START DOCUMENT EXTRACT

Tracey Adams (born 1954) is an American abstract painter and printmaker. She was born in Los Angeles, the daughter of a ceramist. Her artworks reflect a strong interest in musical patterns, rhythms, lyrical compositional elements and what she calls a sense of performance. She lives and works in Carmel, California.

== Education ==

Adams earned her BA from Mount St. Mary's College in Los Angeles in 1978. She studied printmaking and painting at the School of the Museum of Fine Arts in Boston from 1979 to 1981 and earned her master's degree from the New England Conservatory of Music in 1980.

== Awards ==

Adams has received several fellowships and grants, including the Pollock-Krasner Foundation Grant in 2015, a grant from the US Department of State and the Ministry of Culture, and a Vermont Studio Center Fellowship.

== Exhibitions ==

Adams has exhibited extensively in solo and group shows throughout the United States and in Europe, including the Andy Warhol Museum in Medzilaborce, Slovak Republic.

== Collections ==

Work by Adams is part of the permanent collections of several museums, including the Bakersfield Museum of Art, the Monterey Museum of Art, the Fresno Art Museum, the Tucson Museum of Art, and the Santa Barbara Museum of Art. Her work is also part of multiple corporate collections, including those of Adobe Systems, AT&T Corporate Headquarters, Hallmark Corporate Headquarters, Sony Corporation, Albemarle Corporation, and Intel.

END DOCUMENT EXTRACT
START EXERCISE DATA

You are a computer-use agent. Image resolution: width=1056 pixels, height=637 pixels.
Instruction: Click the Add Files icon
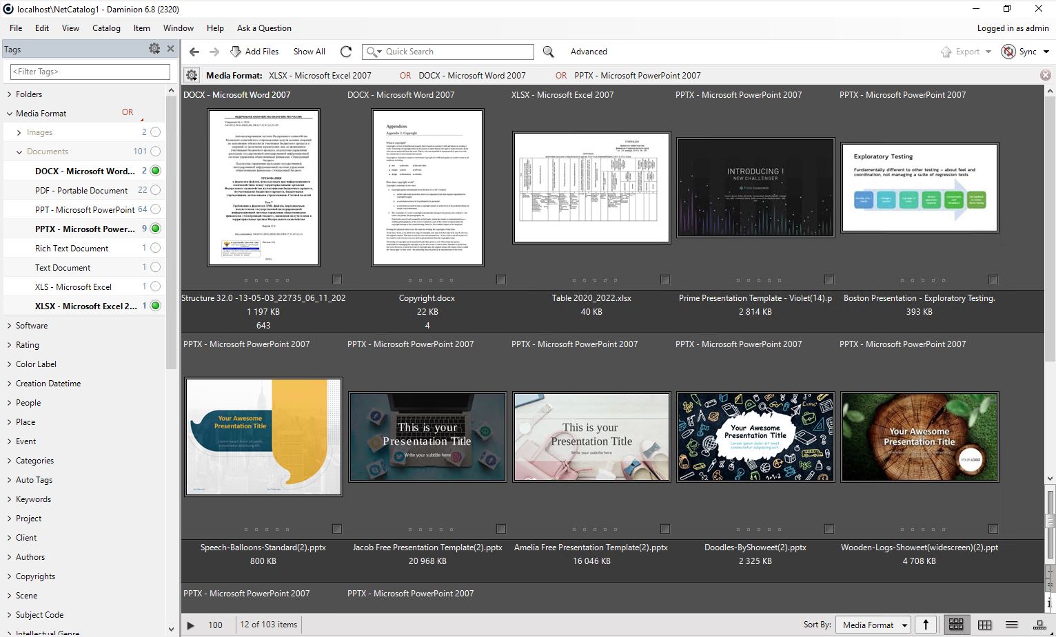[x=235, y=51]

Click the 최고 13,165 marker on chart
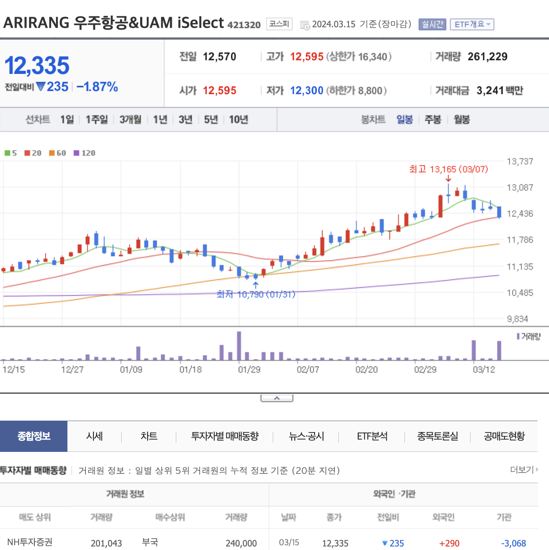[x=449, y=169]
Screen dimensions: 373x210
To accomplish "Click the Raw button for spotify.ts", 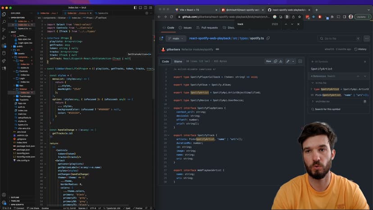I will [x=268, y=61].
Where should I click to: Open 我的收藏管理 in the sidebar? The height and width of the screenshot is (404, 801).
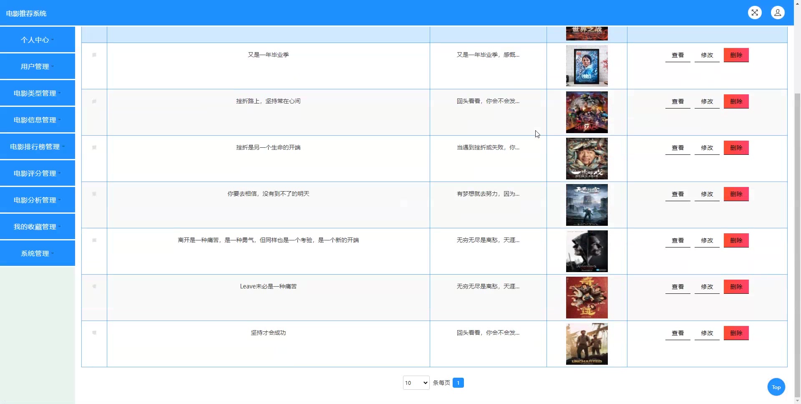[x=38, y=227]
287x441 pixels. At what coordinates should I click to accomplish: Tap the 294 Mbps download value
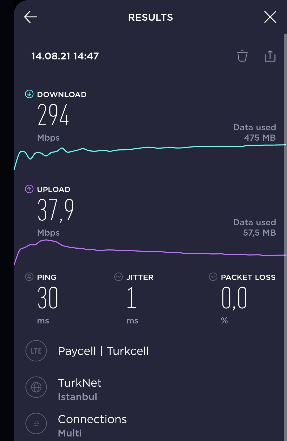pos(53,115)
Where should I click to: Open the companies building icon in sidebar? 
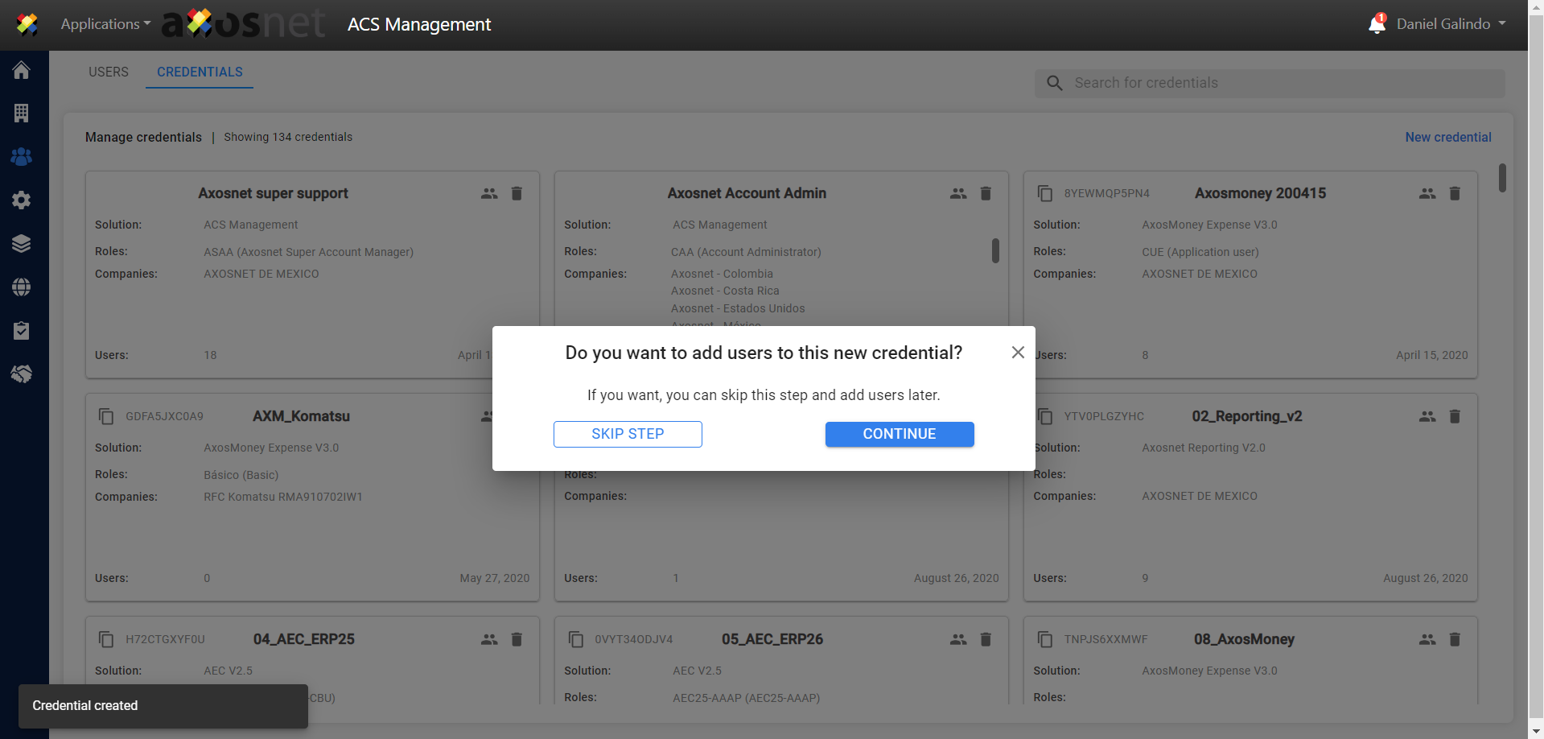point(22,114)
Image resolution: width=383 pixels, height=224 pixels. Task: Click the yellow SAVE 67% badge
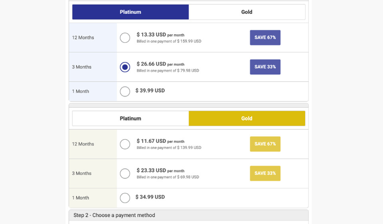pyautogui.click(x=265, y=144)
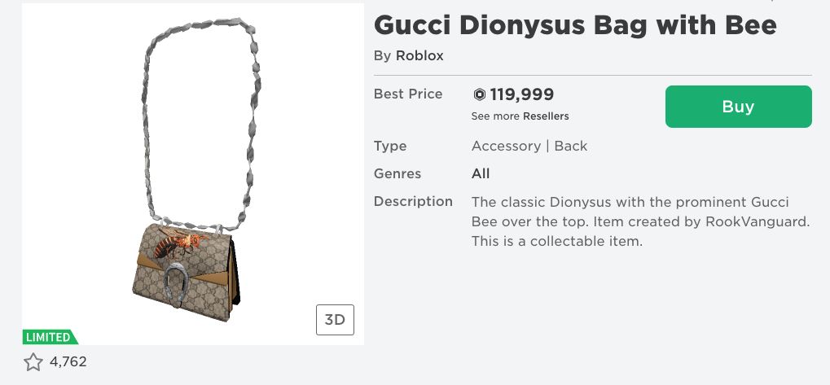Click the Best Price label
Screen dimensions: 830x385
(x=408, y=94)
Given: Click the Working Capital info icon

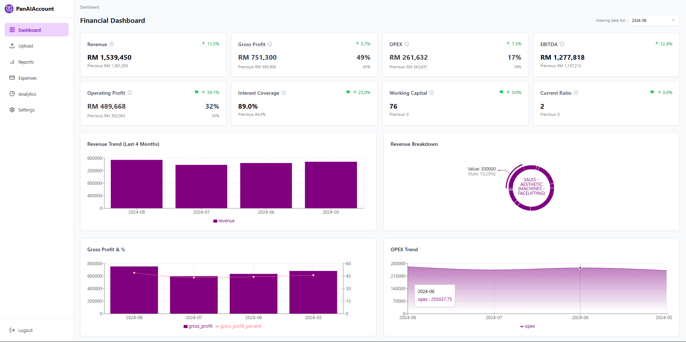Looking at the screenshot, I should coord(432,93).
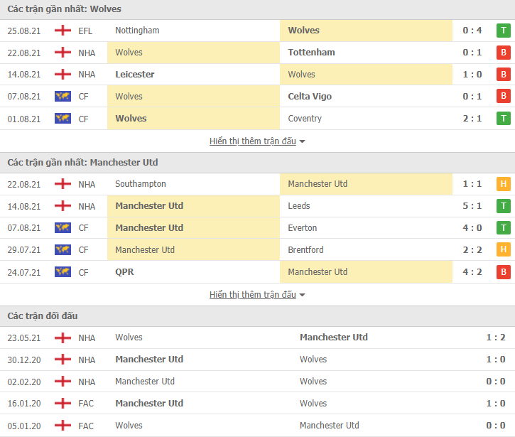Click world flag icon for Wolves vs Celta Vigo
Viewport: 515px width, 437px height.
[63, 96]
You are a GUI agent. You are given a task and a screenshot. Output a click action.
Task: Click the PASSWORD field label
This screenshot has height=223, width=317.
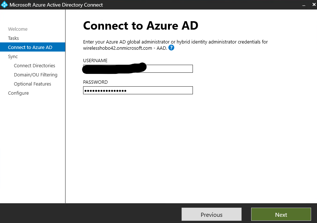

END EXERCISE DATA

■ REQUIREMENT 1:
According to the Tracey Adams biography, from which institution did Adams earn her master's degree, and in what year?
■ REQUIREMENT 2:
Translate this sentence from the Tracey Adams biography into Spanish: "Adams has exhibited extensively in solo and group shows throughout the United States and in Europe, including the Andy Warhol Museum in Medzilaborce, Slovak Republic."

■ OUTPUT 1:
The New England Conservatory of Music, in 1980.

■ OUTPUT 2:
Adams ha expuesto ampliamente en muestras individuales y colectivas en todo Estados Unidos y en Europa, incluido el Museo Andy Warhol de Medzilaborce, en la República Eslovaca.